- [STATED EXERCISE]: Rewrite the material as a JSON list of strings, one string per line and with blank lines left out, starting with the line that contains "Switch to the rightmost UnEmpRatesCSOcc tab" and going on through the end of the records.
--
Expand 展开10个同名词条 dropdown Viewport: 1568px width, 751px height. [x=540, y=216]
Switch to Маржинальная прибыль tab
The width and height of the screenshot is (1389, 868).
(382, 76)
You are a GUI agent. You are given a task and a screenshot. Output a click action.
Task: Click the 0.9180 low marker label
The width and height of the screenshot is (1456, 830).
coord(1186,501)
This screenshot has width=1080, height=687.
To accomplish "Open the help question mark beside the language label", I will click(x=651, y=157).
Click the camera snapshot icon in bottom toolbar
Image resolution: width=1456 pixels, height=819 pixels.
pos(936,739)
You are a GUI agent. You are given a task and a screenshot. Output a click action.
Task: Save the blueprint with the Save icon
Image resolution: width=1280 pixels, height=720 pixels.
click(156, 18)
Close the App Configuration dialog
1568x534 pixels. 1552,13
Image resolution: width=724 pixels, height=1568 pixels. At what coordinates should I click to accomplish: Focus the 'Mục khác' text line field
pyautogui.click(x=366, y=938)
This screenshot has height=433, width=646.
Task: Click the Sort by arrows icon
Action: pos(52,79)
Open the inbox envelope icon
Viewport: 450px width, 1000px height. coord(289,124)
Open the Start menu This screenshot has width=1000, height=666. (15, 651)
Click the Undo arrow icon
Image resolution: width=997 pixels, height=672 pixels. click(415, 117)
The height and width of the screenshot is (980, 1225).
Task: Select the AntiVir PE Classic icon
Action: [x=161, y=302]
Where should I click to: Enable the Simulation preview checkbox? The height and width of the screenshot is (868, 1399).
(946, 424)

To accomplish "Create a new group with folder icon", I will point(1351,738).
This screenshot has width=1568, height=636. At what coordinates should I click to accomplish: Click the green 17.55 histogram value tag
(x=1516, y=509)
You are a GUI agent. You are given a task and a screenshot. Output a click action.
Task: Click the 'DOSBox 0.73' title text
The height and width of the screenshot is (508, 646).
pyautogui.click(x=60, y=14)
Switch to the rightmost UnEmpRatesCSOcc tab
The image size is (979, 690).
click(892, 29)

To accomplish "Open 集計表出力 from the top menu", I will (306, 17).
--
- [WRITTEN REPLY]:
[
  "Switch to the rightmost UnEmpRatesCSOcc tab",
  "The image size is (979, 690).",
  "click(892, 29)",
  "To accomplish \"Open 集計表出力 from the top menu\", I will (306, 17)."
]